Saya salut dengan sifat pak AR yang dapat menahan emosi dan selalu berbaik sangka kepada semua orang yang ditemuinya. Pembawaan diri Beliau inilah yang dapat saya ambil contoh untuk saya terapkan di kehidupan saya. Karena terkadang kita sebagai manusia, masih terbawa hawa nafsu dan emosi sesaat dalam kehidupannya.

Lalu yang bikin saya salut dan acungkan jempol untuk pak AR adalah, Beliau sebagai seorang pemimpin tidak pernah ingin untuk diistimewakan oleh jamaahnya. Kesederhanaan dan sifat rendah hati Beliau, memberikan kita contoh agar kebiasaan seperti itu harus kita terapkan dan kita tularkan didalam kehidupan kita.
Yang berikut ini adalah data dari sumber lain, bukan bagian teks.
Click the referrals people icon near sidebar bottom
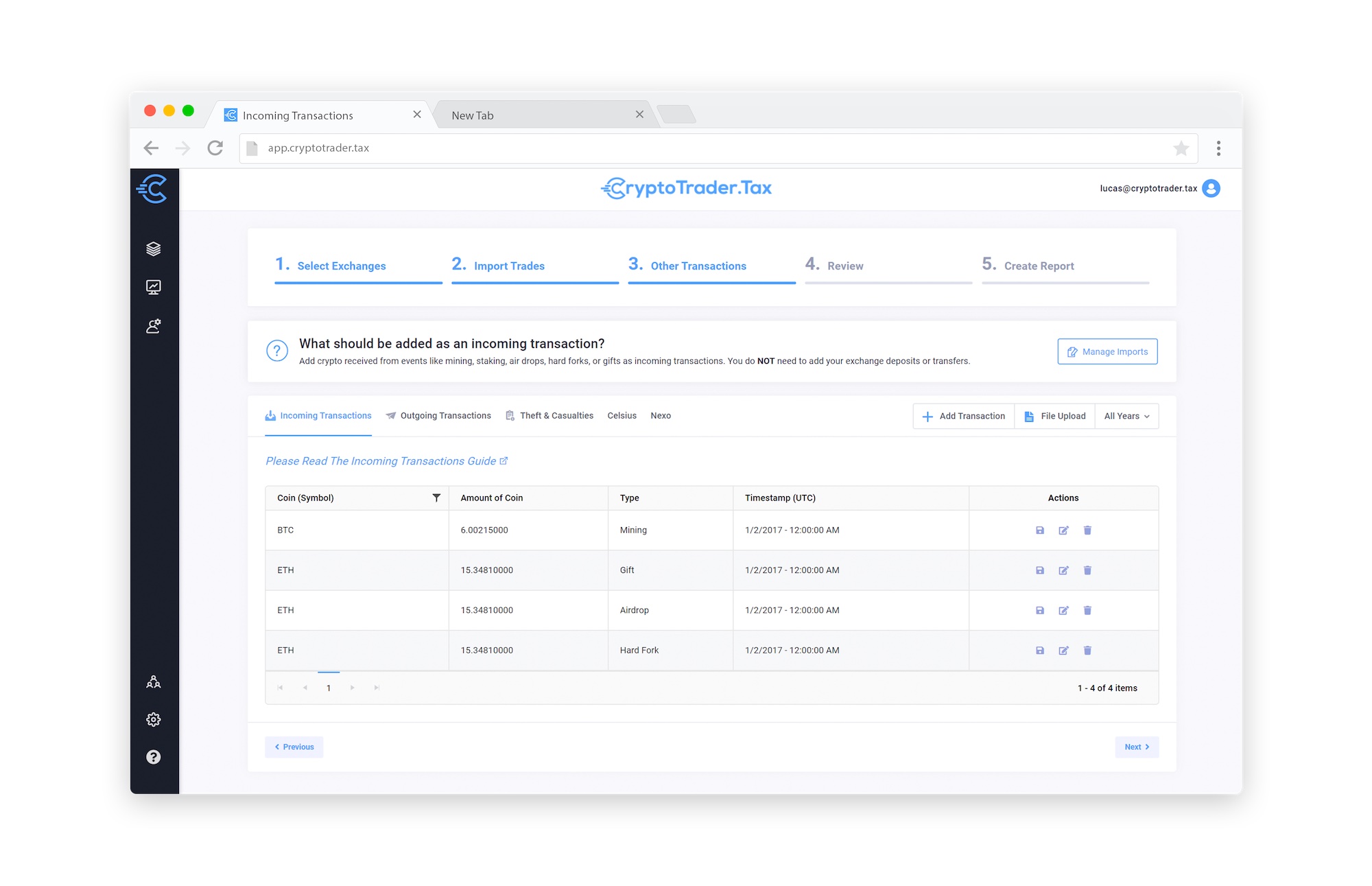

Begitu banyak hal yang diajarkan dalam buku “Pak AR Santri Desa yang Memimpin Muhamadiyah” yang ditulis oleh Muhammad Faried Cahyono dan Abu Tsuban Habibullah yang saya baca ini tentang kehidupan pak AR. Selain Beliau yang sabar dan lemah lembut Beliau juga selalu istiqomah dalam menjalankan setiap ibadah-ibadah sholat, baik yang sunah maupun yang wajib. Begitu konsistennya Beliau dalam beragama terkadang membuat saya malu dengan kehidupan saya yang sekarang ini, masih banyak ibadah-ibadah sunah yang kadang bahkan sering saya tinggalkan secara sengaja.

Pak AR senantiasa mengajarkan dan memberikan contoh agama kepada anak-anaknya, dan pak AR di dalam lingkup keluarganya, adalah sosok yang tidak pernah marah dan berusaha mengendalikan marahnya sehingga membuat contoh kepada anak-anaknya dan sekaligus contoh juga untuk kita dalam mendidik dan membesarkan anak-anak kita.

Satu hal yang paling saya kagumi adalah sifat kepasrahan Beliau kepada Allah SWT mana kala ketika Beliau akan meninggalkan rumah lebih dari sehari semalam. Beliau mempunyai kebiasaan berpesan kepada sang istri dan anak-anaknya, “Aku arep lungo nang kene semene dino, kowe kabeh tak pasrahke Gusti Allah.” Kata-kata Beliau ini mengajarkan kita bahwa setiap yang kita punya, kita miliki, dan kita sayangi di dunia ini hanyalah semata-mata titipan dari Gusti Allah dan semua akan kembali kepada-Nya.

Sudah beberapa tahun pak AR wafat, tapi masih begitu banyak orang yang mengenangnya. Banyak orang yang rindu dengan sosok kepemimpinan Beliau, dimana orang rindu akan pemimpin yang jujur, sederhana, ikhlas, dan juga amanah.